Today’s homophonous lesson deals with a triple-play of words that I’m sure cause no end of spelling mistakes.

The topic is hot on my mind for two reasons:

  1. I’ve got a baby on the way and peek-a-boo is a popular baby game
  2. I saw an improper version used on campus in the past week

First, there’s “peek” as in my peek-a-boo example:

Main Entry: 1peek
Pronunciation: ‘pEk
Function: intransitive verb
Etymology: Middle English piken
1 a : to look furtively b : to peer through a crack or hole or from a place of concealment — often used with in or out

You’d also commonly use this version in “Sneak Peek”.

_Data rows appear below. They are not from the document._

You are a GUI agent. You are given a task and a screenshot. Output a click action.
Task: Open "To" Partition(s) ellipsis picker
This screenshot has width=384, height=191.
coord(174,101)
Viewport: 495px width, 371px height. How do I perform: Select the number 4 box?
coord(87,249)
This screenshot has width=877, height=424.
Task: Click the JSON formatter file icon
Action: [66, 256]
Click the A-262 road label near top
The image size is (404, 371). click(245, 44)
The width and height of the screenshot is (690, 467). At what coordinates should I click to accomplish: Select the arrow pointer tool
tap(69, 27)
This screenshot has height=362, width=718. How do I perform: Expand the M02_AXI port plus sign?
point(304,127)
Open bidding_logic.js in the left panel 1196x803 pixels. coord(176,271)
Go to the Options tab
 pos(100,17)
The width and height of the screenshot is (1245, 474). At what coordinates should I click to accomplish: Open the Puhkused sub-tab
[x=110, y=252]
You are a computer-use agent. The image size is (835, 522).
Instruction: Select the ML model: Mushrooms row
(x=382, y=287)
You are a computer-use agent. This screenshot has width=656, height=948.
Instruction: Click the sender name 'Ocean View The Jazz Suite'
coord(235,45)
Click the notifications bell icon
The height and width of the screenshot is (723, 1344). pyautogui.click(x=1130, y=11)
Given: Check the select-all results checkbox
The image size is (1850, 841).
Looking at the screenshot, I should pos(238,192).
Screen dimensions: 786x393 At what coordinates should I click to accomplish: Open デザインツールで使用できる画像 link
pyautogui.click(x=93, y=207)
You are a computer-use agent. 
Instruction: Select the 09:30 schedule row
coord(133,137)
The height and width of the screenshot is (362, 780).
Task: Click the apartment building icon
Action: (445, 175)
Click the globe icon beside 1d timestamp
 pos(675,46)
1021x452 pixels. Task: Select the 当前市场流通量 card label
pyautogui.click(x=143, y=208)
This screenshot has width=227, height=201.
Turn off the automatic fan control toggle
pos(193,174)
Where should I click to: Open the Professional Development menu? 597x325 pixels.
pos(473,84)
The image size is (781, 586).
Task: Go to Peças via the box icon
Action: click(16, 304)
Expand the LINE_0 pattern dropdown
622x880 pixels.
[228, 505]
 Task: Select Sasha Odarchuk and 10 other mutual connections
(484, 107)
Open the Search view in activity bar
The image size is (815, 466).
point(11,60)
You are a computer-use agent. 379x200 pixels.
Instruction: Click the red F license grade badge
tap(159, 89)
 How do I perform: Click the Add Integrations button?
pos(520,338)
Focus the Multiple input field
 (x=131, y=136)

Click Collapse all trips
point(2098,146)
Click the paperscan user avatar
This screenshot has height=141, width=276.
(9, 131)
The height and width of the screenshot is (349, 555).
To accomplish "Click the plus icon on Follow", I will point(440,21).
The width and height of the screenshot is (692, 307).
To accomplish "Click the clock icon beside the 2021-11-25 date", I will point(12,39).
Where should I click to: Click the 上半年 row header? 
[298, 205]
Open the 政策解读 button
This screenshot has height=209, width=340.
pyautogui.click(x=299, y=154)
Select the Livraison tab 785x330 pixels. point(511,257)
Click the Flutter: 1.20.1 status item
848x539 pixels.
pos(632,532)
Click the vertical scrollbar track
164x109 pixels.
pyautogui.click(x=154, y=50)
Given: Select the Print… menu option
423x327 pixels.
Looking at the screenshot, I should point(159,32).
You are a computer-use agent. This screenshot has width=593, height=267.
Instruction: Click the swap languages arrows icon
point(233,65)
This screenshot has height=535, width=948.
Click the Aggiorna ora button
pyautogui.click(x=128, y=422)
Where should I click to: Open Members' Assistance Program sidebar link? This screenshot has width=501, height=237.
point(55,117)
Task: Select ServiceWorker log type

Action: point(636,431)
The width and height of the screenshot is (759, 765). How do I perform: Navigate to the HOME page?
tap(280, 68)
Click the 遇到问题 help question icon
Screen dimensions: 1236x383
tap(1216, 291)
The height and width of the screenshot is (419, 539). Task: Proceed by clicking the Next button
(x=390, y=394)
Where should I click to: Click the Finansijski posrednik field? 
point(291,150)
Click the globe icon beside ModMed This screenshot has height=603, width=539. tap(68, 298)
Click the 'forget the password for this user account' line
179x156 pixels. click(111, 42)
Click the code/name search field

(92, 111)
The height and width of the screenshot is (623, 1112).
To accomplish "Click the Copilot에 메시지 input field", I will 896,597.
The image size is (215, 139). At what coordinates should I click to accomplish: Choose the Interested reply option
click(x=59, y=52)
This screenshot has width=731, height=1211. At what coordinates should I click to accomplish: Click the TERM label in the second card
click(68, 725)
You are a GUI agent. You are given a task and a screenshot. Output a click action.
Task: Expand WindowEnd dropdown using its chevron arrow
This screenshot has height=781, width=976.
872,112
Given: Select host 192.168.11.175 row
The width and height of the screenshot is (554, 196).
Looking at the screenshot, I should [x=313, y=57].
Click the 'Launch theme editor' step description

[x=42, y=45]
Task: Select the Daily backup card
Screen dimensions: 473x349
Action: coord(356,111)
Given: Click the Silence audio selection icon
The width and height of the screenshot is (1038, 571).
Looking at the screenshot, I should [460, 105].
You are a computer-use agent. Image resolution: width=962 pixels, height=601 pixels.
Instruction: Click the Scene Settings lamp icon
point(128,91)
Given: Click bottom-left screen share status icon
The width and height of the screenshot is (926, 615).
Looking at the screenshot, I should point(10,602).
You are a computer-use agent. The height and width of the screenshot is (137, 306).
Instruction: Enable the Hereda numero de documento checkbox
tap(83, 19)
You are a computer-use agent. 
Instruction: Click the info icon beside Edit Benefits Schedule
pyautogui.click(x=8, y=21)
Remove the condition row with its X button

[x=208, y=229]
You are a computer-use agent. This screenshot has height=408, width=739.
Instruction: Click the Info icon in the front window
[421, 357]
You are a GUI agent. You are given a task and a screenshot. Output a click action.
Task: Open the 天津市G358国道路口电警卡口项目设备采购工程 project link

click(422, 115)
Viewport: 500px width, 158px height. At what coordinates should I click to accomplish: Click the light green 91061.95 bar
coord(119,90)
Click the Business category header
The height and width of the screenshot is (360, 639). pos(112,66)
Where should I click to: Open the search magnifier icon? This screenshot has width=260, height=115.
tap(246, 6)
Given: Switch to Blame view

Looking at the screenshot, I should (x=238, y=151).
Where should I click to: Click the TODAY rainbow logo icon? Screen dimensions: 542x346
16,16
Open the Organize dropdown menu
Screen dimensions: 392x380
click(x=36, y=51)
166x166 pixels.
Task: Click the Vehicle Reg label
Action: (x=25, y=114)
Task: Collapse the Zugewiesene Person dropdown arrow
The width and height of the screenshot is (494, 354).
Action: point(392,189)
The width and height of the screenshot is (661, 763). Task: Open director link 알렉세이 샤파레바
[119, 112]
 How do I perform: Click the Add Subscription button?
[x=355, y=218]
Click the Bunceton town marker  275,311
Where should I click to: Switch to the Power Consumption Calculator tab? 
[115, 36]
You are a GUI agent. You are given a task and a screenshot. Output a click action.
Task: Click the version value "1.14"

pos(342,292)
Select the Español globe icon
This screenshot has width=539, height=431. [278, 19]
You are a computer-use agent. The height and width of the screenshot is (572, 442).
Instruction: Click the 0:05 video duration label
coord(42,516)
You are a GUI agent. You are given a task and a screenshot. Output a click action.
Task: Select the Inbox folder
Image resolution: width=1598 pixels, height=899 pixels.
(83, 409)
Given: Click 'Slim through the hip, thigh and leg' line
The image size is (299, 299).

Then there’s “peak” which was mistakenly used in a poster on campus as “Sneak Peak”. I guess that would be an example of a very cunning mountain.

Guy 1: Where the hell did the Matterhorn come from?
Guy 2: You better watch out, it’s a sneaky peak!

Or something like that; you get the drift.

Main Entry: 1peak
Pronunciation: ‘pEk
Function: noun
Etymology: perhaps alteration of pike
1 : a pointed or projecting part of a garment; especially : the visor of a cap or hat
3 : a sharp or pointed end
4 a (1) : the top of a hill or mountain ending in a point (2) : a prominent mountain usually having a well-defined summit b : something resembling a mountain peak
5 a : the upper aftermost corner of a fore-and-aft sail b : the narrow part of a ship’s bow or stern or the part of the hold in it
6 a : the highest level or greatest degree b : a high point in a course of development especially as represented on a graph
7 : WIDOW’s peak

Lastly, a word sure to pique your interest, “pique“.

Main Entry: 1pique
Pronunciation: ‘pEk
Function: noun
: a transient feeling of wounded vanity : RESENTMENT
synonym see OFFENSE

So it’s really not that hard, once you get the hang of it.

When I peeked around the peak of the roof, what I saw piqued my interest.